## INPUT RECORDS

%%

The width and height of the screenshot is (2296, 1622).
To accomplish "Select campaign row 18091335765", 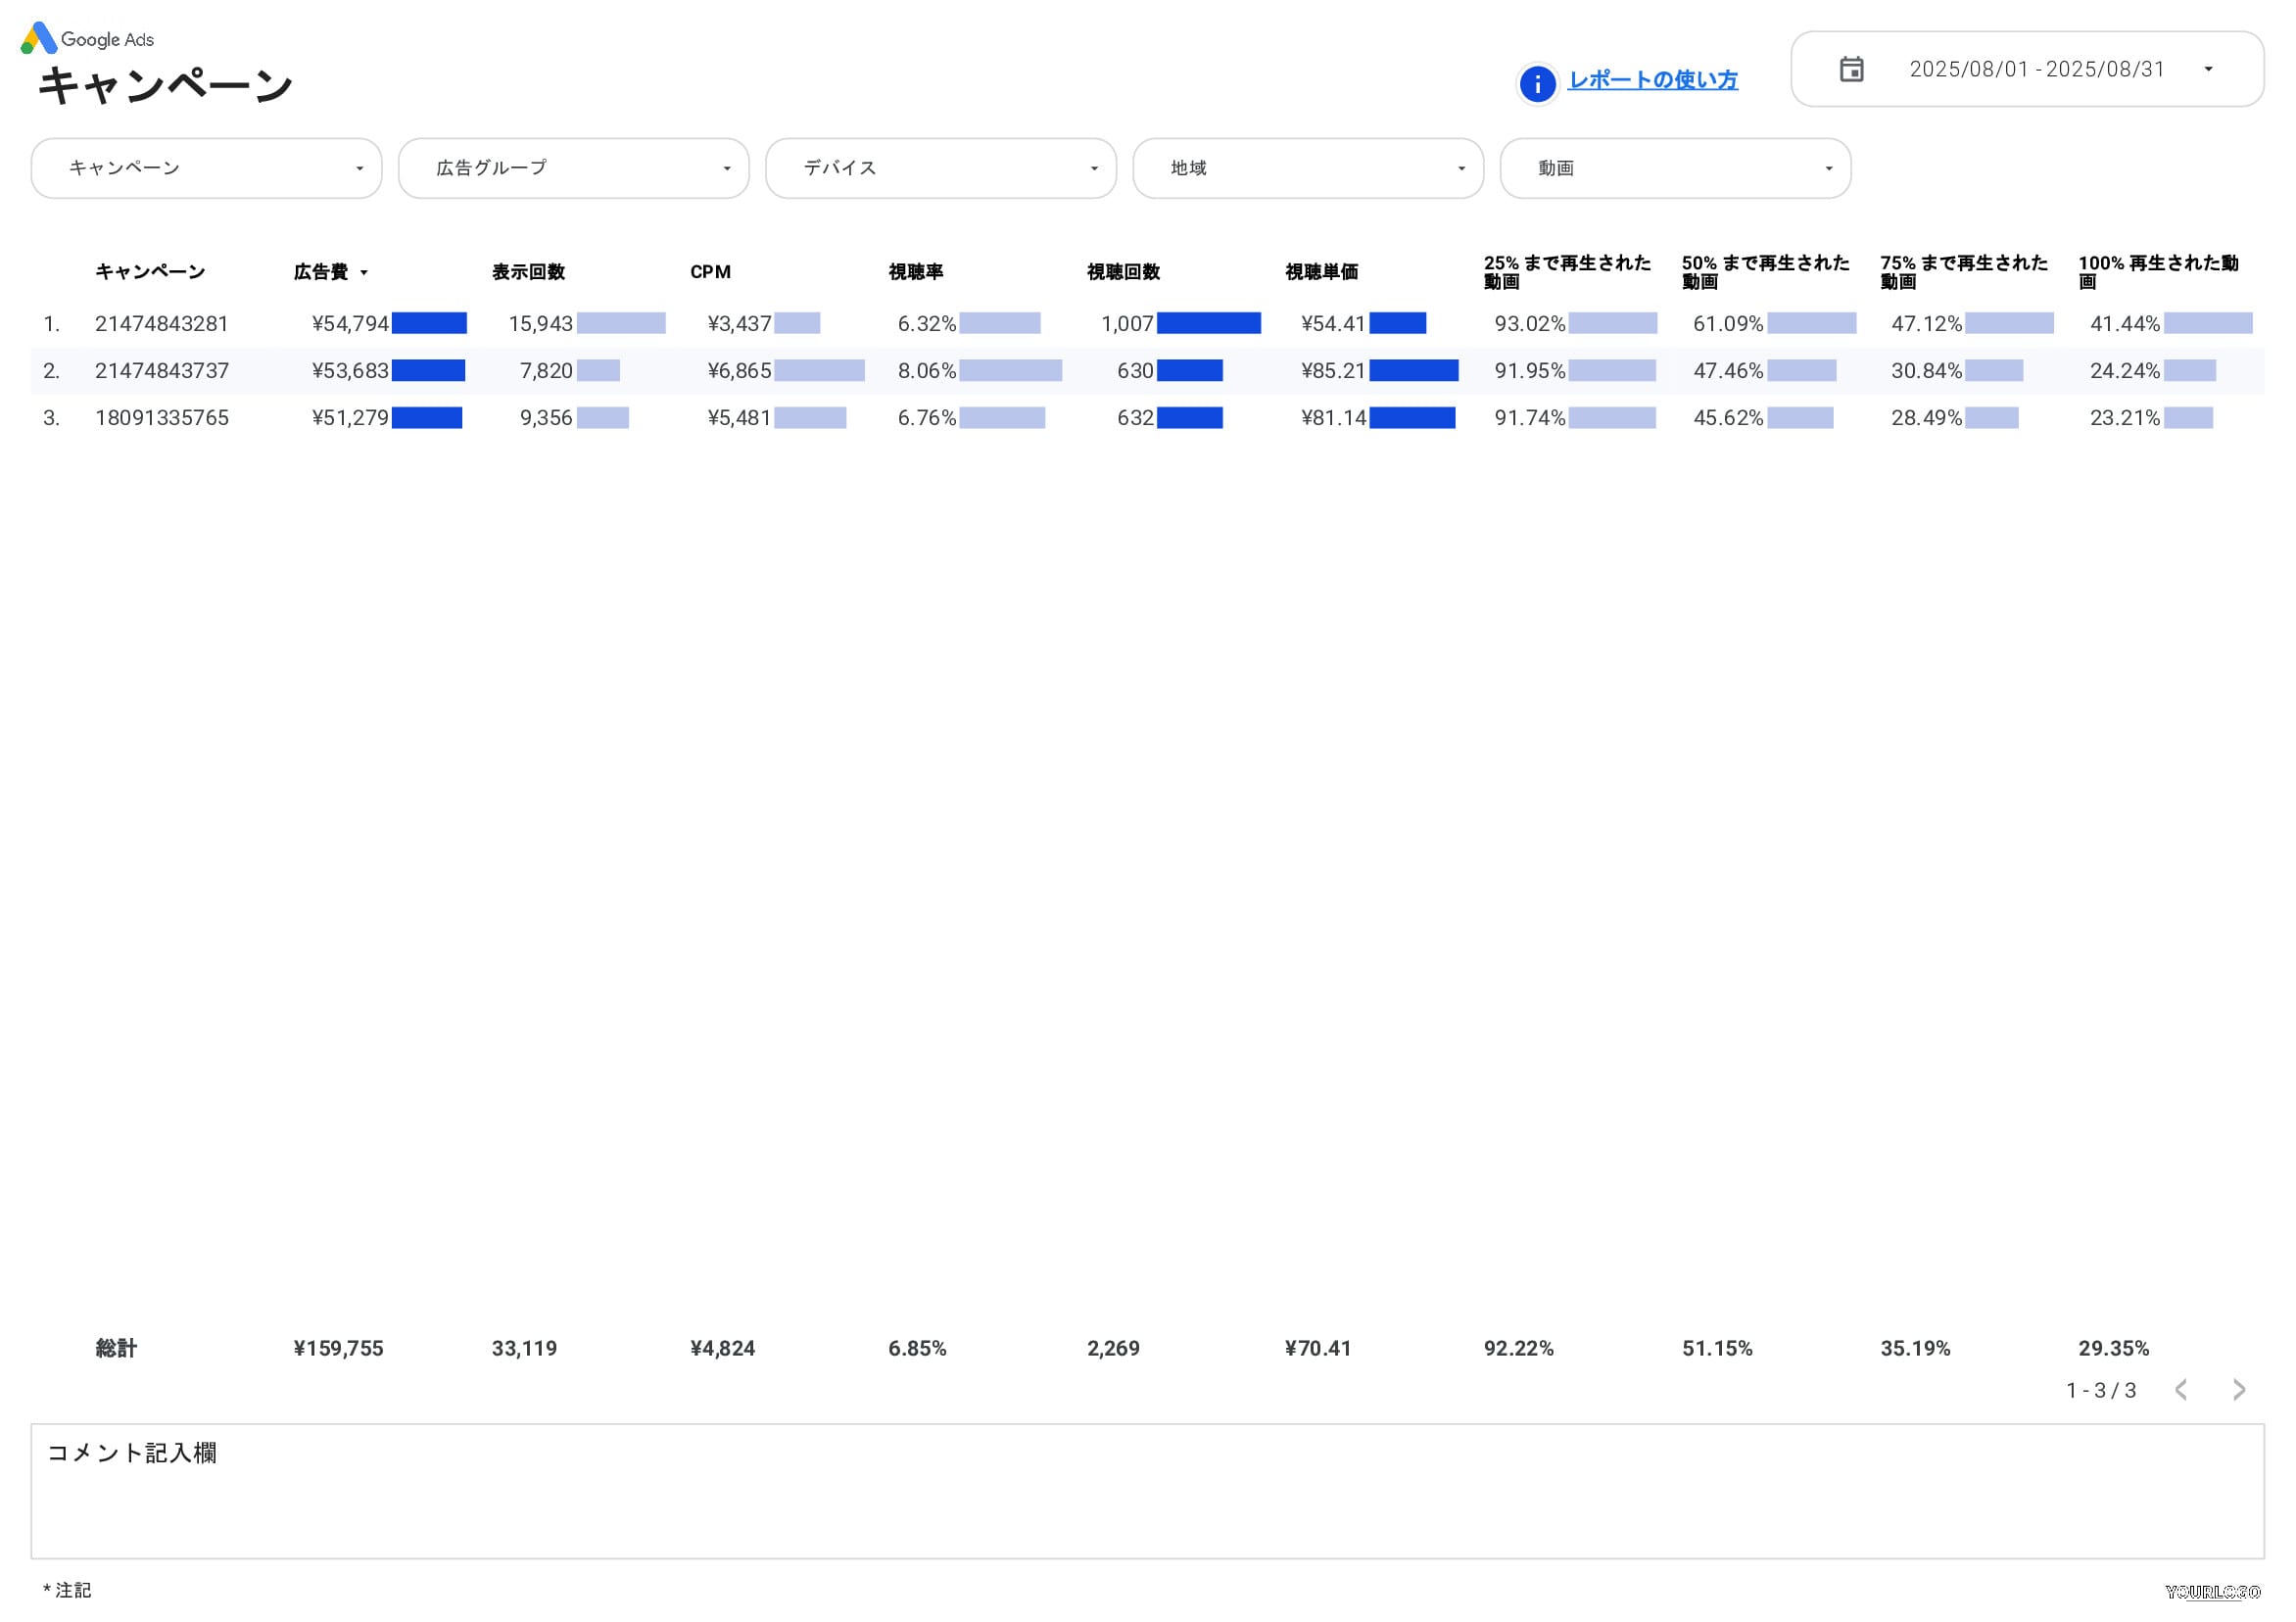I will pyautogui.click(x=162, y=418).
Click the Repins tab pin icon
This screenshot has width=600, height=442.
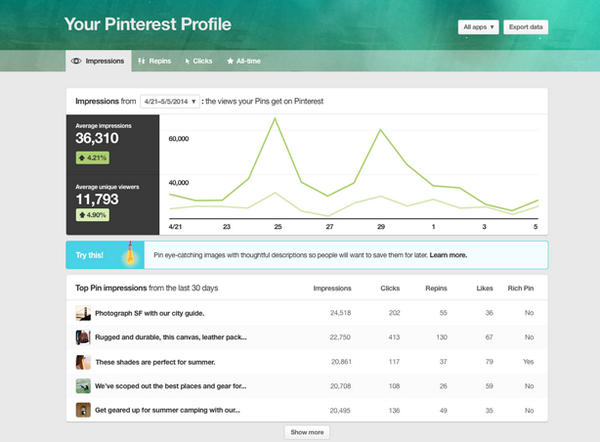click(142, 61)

%%
%%

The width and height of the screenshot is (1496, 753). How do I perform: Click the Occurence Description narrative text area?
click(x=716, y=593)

%%

## DIRECTIVE
Copy out word for word the lines from the line with "The width and height of the screenshot is (1496, 753)." up to and including the line with "click(x=716, y=593)".

## EXPECTED ANSWER
The width and height of the screenshot is (1496, 753). How do I perform: Click the Occurence Description narrative text area?
click(x=716, y=593)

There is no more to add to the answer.